No palácio, cai nas graças de todos e é encarregada de espanar os
livros da biblioteca do imperador, função que a encanta e desafia, não sem
antes ter cuidado da limpeza dos urinóis, das bacias de higiene e das escarradeiras.
Descobre agora os livros, cresce, torna-se madura e vê a vida com
outros olhos.
O livro de Margarida é dirigido ao público em geral, embora, à primeira
vista, possa caracterizar-se como infantojuvenil. Mas, repetimos, a leitura
prazerosa não tem idade. O aspecto didático fica por conta dos boxes com
esclarecimentos sobre fatos, lugares e personagens que povoaram a nossa
história, facilitando a compreensão para os mais jovens.

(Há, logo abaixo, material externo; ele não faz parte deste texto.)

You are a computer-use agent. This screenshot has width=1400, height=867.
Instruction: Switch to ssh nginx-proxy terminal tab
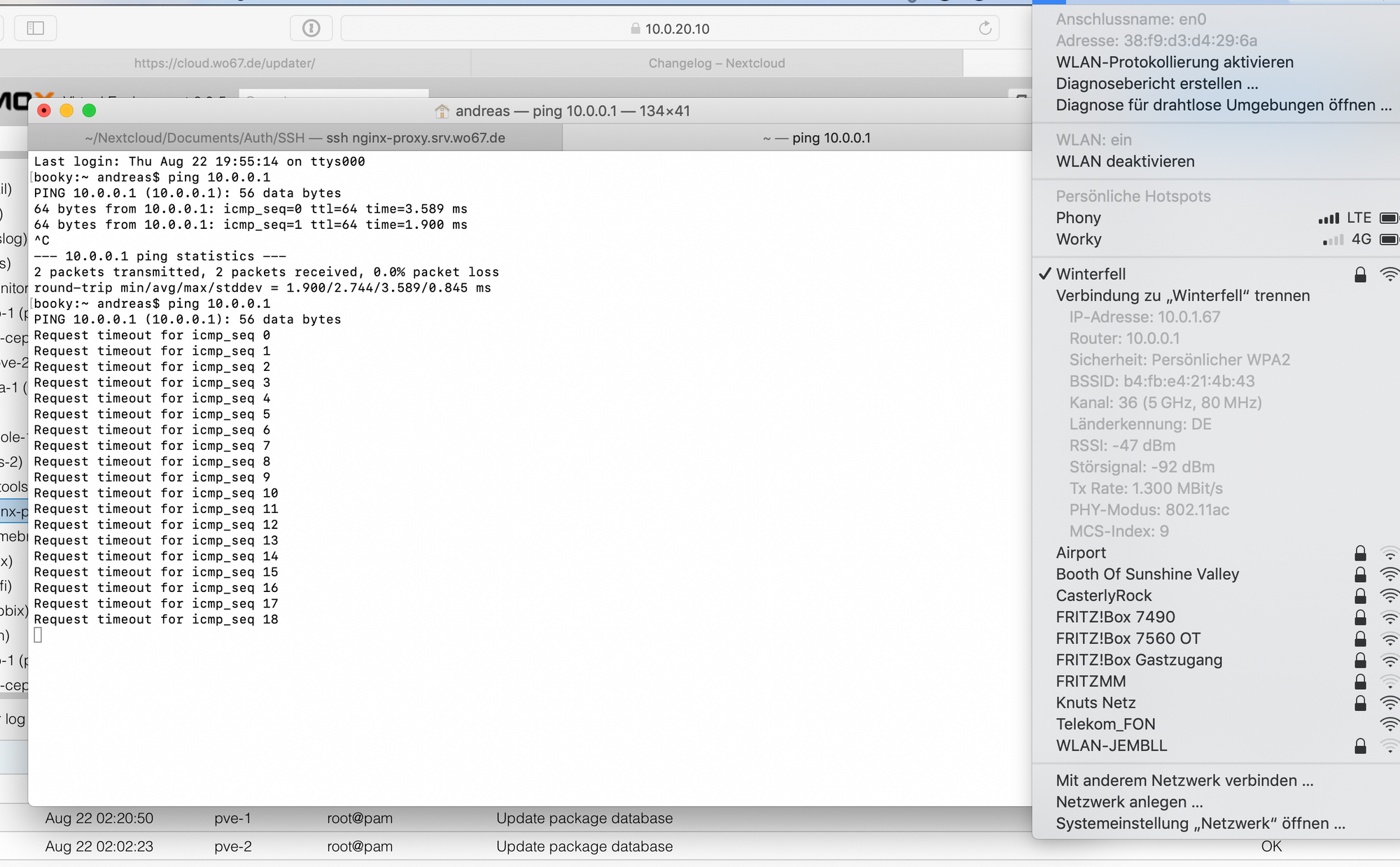[x=295, y=138]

O tema desenvolvido pela autora é muito pertinente e atual, pois fala
de segregação, direitos e liberdade. E de bondade, enfatizada pela presença
do imperador como governante justo e humano, bem como a das duas princesas que alforriaram os trabalhadores negros, levando-nos a questionar o
trabalho escravo, adulto e infantil, que persiste vergonhosamente no Brasil
profundo de hoje. E a discussão necessária sobre a escolarização das crianças
que, na narrativa, passa em branco, restrita aos privilegiados. Por isso Rosário
nos encanta e surpreende ao buscar a própria instrução. Ao espanar os livros,
tira também a poeira dos olhos e vê surgir, por meio da palavra, as histórias
bonitas de Tristão e Isolda, Dom Quixote e a poesia de Camões, um mundo
distante que a faz sonhar e viajar. Não demora que som e letra se juntem e
ganhem significação, descortinando novos horizontes de deslumbramento
para a pequena Rosário, dando sentido ao seu desejo de ser livre e dona do
seu destino. Há entre esses dois universos um abismo, pois, enquanto Isabel
e Leopoldina têm o destino traçado, Rosário deverá traçar o seu. Vidas que
seguem paralelas e que constituirão a sociedade futura do nosso país.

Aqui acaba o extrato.